I turn three today. I know what you’re thinking, “Gosh she writes well for someone who’s just learnt to speak.” But I don’t mean that, silly sausages, I’m not really three. I’m actually an old lady who is rather worryingly close to her thirties. But while I am 28, I am also 3.
Today is my third birthgay.
Three years ago today, in one monumentally tiny click I changed my world forever and posted my coming out blog. (And then drank a bottle of wine, just in case it didn’t go well)
At the time, while I was certain that I had to come out, I was unsure of almost everything else. Would my decision to finally be honest about who I was mean I would be unable to follow a vocation into ordained ministry? Would coming out mean I would lose friends? Would I ever find love and marry someone? Would I ever have children? So many questions that I couldn’t answer, but instead of being stressful, as soon as I posted that blog three years ago, suddenly the pressure was off. Suddenly for the first time in my life I wasn’t living a lie anymore, I was living authentically as myself and that meant that, for the time being anyway, I wasn’t particularly worried about the answers to all those questions. Baby gay Lex was just happy to be out, breathing fresh air, with the sun on her face for the first time.
Over the last three years those questions didn’t go away, and some of them have only been answered relatively recently, but the beauty of living my authentic truth is that I knew that one day there would be answers.
So, did I lose friends in coming out? Well yes and no. There are definitely some people who haven’t really spoken to me since I came out, like I always feared there would be. But in truth, not as many as I worried there would be; I didn’t haemorrhage friends and family, perhaps more of a little trickle of the odd Facebook friend. But I have come to the point where I can answer no to that answer, because if my coming out is the reason that these people have chosen to eliminate me from their lives, then they were never friends in the first place.
Did my decision to come out affect my vocation to ordination in the Church of England? Well, I’m not going to lie and say that it made it easier, because it didn’t! The journey of discerning a call to ordination is always a long and tough one, and has been somewhat bumpy in my case. Being LGBT+ doesn’t make that journey longer and tougher per se, but it does definitely mean a lot more potentially awkward conversations along the way, and an extra area of your life being under the microscope. But I got there, and as of the end of November I have been recommended for training for ordination and will be going to college in September.
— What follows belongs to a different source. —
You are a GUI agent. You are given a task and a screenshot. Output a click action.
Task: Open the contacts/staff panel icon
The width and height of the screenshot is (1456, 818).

And the biggie, would I ever find someone to marry an ultimately have kids one day? Well that was the question that worried me for a while, and didn’t seem in a hurry to be answered. But as that ancient and wise proverb about two buses coming along at once reminds us, sometimes it all happens at once! The week before I went to my three-day selection conference, I met the love of my life. And in a whirlwind romance to rival even a Disney movie, we are planning our civil partnership for April, ready to move to college together in September.
I always thought that it would be either one or the other. That either the church or a wife would win and the other half of my heart would lose out. I assumed that being the spouse of a gay vicar would just mean too many compromises and sacrifices for someone. That far from there being plenty of fish in the sea, it was more like trying to find the one person in a paddling pool; but I found her. And suddenly I know that for the right person my heart doesn’t have to be split in two, she loves me and my vocation, and it just works.
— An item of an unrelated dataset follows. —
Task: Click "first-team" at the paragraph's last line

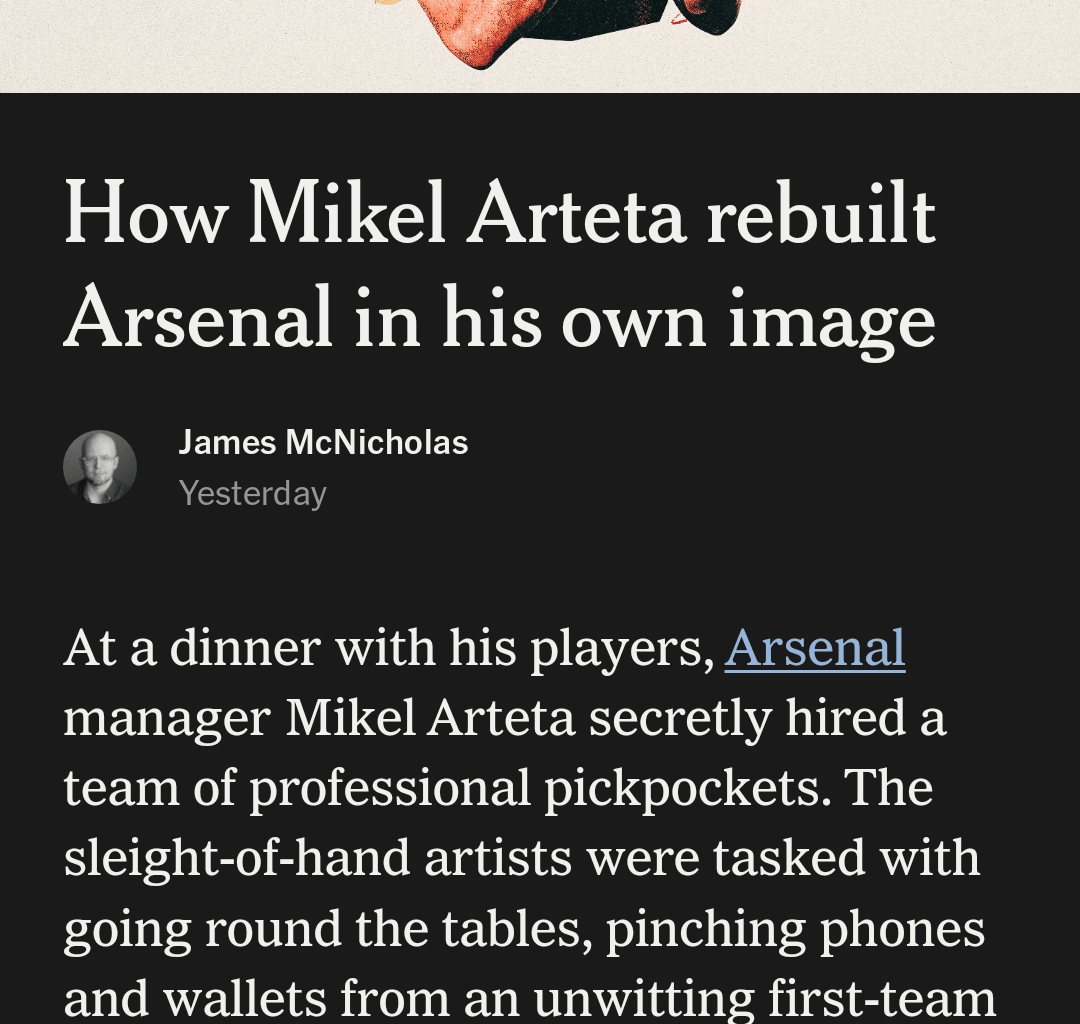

I don’t know if you’ve seen the film that everyone is going nuts about at the moment, The Greatest Showman. I’ve only just managed to see it (I spend much less time on my own in the dark at the cinema now I have a fiancé!) and I have fallen head over heals with the song ‘This is Me’. If you haven’t heard it yet, do yourself a favour yeah?!
It has become something of an anthem for me, I find myself listening to it about three times a day (if not more) and as soon as I heard the lyrics, I knew that with my birthgay approaching I just had to tie the two together and write something. I feel like I am able to finally say this is me, that I am who I’m meant to be. Did I need all the bits that came before me coming out to get me here? Yes, because they are what have made me bruised and brave and made me the tenacious little cookie I am now. But did I also need the three years since I came out to get to this point before meeting my future wife and being ready to take up my call to both ordination and married life? Completely. Because no longer am I scared to be seen and make no apologies for who I am. This is me.
So today, I pray for those people who are still being told by the world that it doesn’t want their broken parts, those hiding away and ashamed of their scars. I pray that one day every single person, in and out of the church, will be able to run to beat of their own drum and stand tall saying this is me. And on this, my third birthgay, I thank God for holding the plans even when I didn’t believe they were there. And I pray for the future, for my wife and my children, that we would find the place for us and know that we are glorious. This is me.